The AEPJ member Taube Center for Jewish Life & Learning launched the training for educators of Mi Dor Le Dor Europe. A diverse group of 28 professionals, including experts in Jewish heritage, educators from both formal and informal settings, tour and museum guides, and members of Jewish community organizations, came together in Warsaw to embark on this new edition of the training programme.
The program began with a warm welcome from Helena Czernek at the Mi Polin Mezuzah Center, located on Złota 62 Street. This unique space serves as both a Jewish mini-museum and a design store. Participants engaged in a workshop and explored the center before taking a short tour of one of the most significant surviving remnants of the Warsaw Ghetto, located in the courtyard of the building at Złota 62.
From there, the group continued with a city walk to the Taube Center for Jewish Life & Learning, where they participated in an intensive session focused on the Object-Based Learning methodology, immersing themselves in a hands-on exploration of this engaging educational approach.

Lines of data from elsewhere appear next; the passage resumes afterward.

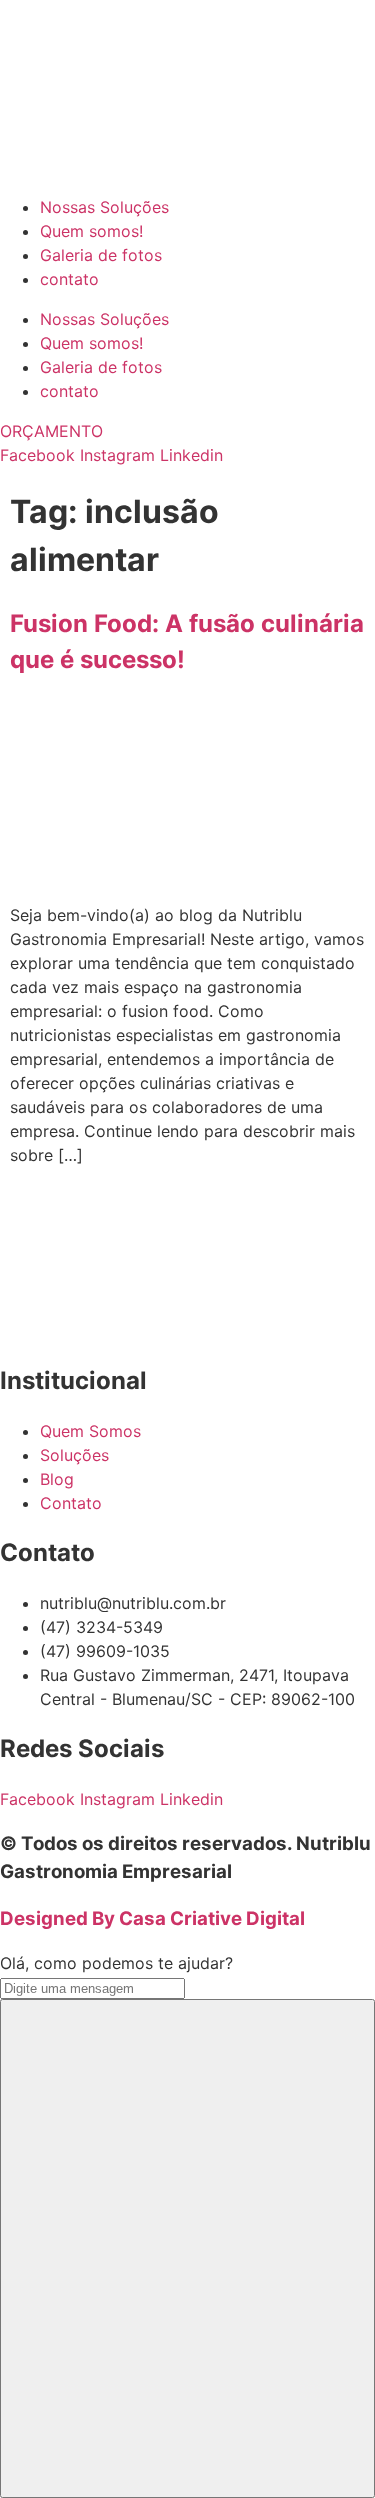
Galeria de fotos (101, 255)
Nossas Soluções (104, 207)
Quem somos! (91, 231)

On November, the first online session took place. The lecturer dr. Karolina Szymaniak is a Yiddishist, literary scholar, translator, editor, and Yiddish language instructor—a woman of many talents. It comes as no surprise that she holds a doctorate in the humanities. During the session, she introduced participants to the complexities of Yiddish literature and its impact on Polish-Jewish relations. Her lecture inspired listeners to interpret the urban spaces they navigate through the cognitive framework of the Yiddish legacy.
MiDorLeDor Europe is inspired by the MiDorLeDor project developed by Taube Center for Jewish Life & Learning in Warsaw since 2012, coordinated by AEPJ and co-funded by the Citizens, Equality, Rights and Values programme of the European Union.